In 2016, close to 36.7 million people including 2.1 million children, less than 15 years of age were living with HIV worldwide, according to the World Health Organization ( WHO). About half of these infected people are not aware they were infected. About 1 million deaths were recorded in 2016 with 1.8 million newly infected cases. Less than half of these newly infected are women. There has been a rapid decline of new cases in children since 2010 by 47% from 300,000 to 160,000 ( in 2016). There has also been a marked decline in Sub-Saharan African countries over the years.
In 2015, the US estimated more than 1.1 million people between the ages of 13 years and above living with HIV, and about 15% undiagnosed persons amongst this number. Close to 50,000 new cases are estimated in the US annually.

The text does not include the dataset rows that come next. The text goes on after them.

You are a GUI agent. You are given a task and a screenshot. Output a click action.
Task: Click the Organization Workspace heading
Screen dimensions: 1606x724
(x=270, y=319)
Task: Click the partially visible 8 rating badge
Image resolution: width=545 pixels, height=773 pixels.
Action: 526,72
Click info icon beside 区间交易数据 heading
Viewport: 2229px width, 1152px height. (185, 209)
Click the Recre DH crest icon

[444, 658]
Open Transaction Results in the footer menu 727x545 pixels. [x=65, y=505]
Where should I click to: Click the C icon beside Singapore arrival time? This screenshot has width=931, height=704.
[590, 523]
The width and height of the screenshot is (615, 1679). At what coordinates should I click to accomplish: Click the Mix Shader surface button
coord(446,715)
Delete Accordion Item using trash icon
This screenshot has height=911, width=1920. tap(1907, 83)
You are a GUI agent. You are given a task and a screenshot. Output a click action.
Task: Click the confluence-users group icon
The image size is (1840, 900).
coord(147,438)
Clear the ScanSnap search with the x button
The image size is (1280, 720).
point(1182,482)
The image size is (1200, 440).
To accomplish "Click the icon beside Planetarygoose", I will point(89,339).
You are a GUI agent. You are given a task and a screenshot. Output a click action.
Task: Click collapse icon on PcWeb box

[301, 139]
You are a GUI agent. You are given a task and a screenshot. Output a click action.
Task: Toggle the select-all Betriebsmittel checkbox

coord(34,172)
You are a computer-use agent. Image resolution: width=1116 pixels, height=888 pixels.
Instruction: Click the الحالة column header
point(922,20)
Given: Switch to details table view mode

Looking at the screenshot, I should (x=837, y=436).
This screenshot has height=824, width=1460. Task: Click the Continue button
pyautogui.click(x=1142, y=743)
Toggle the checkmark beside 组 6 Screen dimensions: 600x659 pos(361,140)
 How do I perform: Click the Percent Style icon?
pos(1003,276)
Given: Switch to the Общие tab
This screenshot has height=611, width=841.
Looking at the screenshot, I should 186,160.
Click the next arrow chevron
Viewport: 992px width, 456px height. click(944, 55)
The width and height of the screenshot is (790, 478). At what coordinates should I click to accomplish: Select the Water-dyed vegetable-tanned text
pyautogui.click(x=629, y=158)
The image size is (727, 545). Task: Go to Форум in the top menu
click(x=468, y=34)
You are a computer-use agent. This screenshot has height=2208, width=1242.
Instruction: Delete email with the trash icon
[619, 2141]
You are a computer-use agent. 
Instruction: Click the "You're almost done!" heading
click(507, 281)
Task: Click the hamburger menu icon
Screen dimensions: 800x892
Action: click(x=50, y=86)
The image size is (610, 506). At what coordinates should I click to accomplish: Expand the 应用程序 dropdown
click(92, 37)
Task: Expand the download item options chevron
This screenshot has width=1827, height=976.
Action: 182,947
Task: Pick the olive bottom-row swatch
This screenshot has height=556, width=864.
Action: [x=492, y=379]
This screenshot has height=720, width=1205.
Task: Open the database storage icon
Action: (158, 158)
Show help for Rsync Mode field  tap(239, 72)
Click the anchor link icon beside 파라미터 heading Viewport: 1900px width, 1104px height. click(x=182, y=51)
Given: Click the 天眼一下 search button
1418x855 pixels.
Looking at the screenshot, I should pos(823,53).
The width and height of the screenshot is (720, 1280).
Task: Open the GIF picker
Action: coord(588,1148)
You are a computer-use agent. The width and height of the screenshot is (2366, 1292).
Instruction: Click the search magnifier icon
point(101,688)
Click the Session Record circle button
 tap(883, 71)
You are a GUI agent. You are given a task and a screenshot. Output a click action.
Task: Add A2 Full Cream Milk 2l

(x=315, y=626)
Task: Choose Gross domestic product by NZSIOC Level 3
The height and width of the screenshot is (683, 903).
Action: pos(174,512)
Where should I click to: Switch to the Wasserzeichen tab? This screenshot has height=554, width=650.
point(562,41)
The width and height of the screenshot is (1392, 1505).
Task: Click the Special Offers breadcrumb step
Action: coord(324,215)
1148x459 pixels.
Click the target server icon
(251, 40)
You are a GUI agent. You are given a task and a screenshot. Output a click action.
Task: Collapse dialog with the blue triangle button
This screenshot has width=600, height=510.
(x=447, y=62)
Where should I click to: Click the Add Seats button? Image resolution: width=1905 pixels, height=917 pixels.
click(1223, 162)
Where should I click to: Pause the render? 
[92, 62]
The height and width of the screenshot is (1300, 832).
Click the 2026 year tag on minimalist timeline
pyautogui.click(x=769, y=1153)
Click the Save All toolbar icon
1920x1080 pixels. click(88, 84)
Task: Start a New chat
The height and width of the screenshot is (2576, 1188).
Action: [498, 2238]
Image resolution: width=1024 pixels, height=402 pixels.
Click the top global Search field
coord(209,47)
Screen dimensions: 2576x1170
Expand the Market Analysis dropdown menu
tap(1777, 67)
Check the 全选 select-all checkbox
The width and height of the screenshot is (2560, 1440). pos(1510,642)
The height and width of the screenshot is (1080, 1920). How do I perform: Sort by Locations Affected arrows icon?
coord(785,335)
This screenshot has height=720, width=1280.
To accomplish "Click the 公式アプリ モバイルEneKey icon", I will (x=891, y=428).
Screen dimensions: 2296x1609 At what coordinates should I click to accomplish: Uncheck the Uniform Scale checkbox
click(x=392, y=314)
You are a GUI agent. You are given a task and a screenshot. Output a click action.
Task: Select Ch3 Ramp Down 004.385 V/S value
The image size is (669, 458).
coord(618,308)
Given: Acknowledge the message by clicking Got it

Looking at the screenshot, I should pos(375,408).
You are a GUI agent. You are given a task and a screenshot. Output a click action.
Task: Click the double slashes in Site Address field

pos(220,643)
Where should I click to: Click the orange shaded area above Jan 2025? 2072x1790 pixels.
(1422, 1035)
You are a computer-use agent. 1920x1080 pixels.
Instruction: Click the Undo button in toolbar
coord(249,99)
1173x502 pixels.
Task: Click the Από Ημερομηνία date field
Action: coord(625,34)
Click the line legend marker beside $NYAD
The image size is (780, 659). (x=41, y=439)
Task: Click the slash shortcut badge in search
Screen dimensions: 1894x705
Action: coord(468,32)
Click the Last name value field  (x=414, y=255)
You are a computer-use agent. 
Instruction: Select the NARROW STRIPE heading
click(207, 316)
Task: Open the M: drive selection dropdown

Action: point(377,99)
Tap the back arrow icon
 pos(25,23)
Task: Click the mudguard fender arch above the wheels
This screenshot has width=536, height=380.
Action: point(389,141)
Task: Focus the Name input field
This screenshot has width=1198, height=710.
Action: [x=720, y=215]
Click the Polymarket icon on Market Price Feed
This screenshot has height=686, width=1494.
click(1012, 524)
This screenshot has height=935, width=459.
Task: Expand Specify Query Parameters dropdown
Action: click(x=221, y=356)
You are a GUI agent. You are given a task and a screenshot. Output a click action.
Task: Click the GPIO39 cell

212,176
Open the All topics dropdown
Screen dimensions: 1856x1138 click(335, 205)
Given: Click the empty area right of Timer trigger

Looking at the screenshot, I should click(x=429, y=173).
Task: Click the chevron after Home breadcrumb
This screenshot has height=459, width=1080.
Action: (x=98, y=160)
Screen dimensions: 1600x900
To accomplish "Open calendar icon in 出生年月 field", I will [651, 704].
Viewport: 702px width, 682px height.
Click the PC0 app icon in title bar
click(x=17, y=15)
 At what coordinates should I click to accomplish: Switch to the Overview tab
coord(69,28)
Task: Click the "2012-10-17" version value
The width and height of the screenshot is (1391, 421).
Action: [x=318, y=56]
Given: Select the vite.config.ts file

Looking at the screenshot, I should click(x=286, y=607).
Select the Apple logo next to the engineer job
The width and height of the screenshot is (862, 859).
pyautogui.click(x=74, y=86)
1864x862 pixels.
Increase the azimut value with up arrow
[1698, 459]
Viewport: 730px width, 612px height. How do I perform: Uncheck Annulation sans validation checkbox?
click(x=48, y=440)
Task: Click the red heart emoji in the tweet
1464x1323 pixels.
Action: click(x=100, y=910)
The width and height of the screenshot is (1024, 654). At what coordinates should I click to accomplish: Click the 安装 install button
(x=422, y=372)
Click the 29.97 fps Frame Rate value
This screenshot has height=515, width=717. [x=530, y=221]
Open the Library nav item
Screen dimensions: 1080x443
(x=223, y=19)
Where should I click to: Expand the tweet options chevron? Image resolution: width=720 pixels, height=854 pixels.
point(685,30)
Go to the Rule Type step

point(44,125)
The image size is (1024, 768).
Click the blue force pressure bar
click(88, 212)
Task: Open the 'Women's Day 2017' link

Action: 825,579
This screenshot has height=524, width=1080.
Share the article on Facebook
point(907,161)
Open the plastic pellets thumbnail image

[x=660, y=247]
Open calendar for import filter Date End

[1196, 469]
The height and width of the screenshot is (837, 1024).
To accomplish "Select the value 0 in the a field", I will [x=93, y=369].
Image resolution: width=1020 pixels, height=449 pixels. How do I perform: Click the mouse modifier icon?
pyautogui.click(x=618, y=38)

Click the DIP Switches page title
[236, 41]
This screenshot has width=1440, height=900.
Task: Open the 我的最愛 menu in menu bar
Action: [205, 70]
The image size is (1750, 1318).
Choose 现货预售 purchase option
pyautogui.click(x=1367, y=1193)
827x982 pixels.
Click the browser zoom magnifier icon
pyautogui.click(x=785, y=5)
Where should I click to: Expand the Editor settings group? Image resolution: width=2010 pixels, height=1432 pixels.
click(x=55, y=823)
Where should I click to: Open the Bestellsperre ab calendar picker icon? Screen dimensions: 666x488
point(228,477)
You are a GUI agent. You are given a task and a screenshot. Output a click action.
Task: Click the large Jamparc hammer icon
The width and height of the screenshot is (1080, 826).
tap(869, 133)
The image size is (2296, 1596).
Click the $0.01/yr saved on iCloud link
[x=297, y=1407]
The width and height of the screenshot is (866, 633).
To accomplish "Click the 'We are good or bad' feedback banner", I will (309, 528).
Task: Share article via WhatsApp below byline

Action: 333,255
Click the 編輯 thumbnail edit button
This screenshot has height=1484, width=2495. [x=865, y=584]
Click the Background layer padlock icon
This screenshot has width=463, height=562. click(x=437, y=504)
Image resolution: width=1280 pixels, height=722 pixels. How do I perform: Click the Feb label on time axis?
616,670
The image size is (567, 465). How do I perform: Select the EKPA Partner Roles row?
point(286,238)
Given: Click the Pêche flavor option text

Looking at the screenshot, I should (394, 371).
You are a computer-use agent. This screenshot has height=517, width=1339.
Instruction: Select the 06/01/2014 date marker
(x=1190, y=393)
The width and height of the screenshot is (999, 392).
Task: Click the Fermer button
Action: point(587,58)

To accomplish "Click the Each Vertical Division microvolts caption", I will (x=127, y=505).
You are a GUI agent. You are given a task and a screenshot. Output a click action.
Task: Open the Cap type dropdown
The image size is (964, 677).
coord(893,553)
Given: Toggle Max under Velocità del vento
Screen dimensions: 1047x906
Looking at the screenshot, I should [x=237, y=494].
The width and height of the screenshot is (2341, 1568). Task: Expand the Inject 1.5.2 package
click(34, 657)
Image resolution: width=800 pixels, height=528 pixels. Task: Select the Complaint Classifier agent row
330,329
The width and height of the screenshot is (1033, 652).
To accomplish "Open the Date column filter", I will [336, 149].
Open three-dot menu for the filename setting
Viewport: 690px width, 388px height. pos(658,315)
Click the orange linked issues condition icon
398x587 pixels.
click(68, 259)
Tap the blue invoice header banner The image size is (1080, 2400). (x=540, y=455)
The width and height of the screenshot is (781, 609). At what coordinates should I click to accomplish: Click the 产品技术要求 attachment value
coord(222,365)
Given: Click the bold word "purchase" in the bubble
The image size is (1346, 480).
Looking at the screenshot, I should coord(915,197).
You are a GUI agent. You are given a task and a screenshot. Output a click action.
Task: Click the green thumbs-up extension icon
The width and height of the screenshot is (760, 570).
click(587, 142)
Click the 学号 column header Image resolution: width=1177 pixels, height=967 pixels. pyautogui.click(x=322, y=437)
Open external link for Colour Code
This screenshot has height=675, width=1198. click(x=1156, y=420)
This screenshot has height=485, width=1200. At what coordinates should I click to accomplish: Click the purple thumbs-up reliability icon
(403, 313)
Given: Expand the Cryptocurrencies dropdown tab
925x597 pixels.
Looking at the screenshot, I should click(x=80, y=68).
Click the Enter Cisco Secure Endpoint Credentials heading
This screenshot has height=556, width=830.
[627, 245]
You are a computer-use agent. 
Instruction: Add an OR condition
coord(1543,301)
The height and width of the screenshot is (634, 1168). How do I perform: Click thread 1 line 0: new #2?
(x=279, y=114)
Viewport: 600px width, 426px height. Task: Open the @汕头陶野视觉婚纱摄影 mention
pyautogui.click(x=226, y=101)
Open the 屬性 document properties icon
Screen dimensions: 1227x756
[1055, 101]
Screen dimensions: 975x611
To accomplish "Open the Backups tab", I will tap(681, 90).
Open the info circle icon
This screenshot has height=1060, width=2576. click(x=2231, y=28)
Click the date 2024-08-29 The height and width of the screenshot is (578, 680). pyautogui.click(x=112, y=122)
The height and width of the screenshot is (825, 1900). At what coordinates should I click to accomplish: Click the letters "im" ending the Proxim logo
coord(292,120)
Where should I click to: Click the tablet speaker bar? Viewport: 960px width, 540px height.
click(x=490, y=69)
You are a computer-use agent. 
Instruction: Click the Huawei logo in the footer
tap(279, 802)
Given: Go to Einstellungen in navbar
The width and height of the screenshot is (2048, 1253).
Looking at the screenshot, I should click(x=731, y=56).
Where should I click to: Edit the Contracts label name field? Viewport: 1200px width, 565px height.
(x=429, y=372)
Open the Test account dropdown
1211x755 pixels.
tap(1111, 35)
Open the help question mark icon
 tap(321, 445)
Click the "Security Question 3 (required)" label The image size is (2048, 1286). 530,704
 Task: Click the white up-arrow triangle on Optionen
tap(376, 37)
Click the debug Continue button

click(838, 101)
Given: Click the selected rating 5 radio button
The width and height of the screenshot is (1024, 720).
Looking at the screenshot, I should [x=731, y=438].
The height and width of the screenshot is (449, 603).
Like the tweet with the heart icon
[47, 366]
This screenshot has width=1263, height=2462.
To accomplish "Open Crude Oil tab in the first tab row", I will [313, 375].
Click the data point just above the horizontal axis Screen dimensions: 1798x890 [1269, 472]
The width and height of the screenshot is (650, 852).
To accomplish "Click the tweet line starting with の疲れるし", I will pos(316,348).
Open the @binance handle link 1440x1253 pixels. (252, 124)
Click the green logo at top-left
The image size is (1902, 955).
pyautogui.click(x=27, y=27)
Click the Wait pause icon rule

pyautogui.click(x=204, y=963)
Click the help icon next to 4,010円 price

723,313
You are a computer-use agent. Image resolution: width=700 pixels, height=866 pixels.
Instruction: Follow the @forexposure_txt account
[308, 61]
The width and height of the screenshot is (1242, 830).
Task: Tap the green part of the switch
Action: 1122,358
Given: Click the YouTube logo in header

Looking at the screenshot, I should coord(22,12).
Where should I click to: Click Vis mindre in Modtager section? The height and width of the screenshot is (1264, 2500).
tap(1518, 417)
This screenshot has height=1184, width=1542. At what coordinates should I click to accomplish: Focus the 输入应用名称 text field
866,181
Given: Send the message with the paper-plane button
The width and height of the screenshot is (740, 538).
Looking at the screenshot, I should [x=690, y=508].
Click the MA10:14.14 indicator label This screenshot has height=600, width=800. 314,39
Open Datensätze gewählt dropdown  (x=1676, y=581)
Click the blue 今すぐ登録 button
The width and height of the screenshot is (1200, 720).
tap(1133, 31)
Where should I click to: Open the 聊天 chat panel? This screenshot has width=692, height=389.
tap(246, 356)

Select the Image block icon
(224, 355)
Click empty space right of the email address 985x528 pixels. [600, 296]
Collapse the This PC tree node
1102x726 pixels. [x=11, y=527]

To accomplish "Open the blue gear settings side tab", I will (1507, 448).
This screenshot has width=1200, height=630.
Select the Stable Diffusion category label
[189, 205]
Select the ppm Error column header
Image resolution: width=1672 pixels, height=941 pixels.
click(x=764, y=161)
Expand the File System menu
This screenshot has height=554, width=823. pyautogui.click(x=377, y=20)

There has been a 19% decrease in new cases from 2005 to 2014. 38,782 cases were diagnosed in 2016. More than two-thirds of new cases were records amongst homosexual and bisexual men.

Factors that promote the spread include;
• Poverty.
• Poor education.
• The absence of good medical care, thus no access to HIV testing and antiretroviral drugs.
In 2016, 19.5 million people living with HIV were estimated to have access to antiretroviral therapy, decreasing deaths and transmission in many countries. Oftentimes, many of these opportunistic infections that worsen HIV are reactivations of latent infections. In many developing countries, the prevalence of TB and toxoplasmosis in the general population is higher than in developed countries, following HIV-induced immunosuppression in these countries. Similarly, the US records the incidence of coccidioidomycosis and histoplasmosis increasing due to HIV infection.
Human herpesvirus 8 infection, the causative agent of Kaposi sarcoma is common among homosexual and bisexual men, though uncommon in the US and Europe. Less than 90% of AIDS patients in the US who developed Kaposi sarcoma are either homosexual or bisexual men.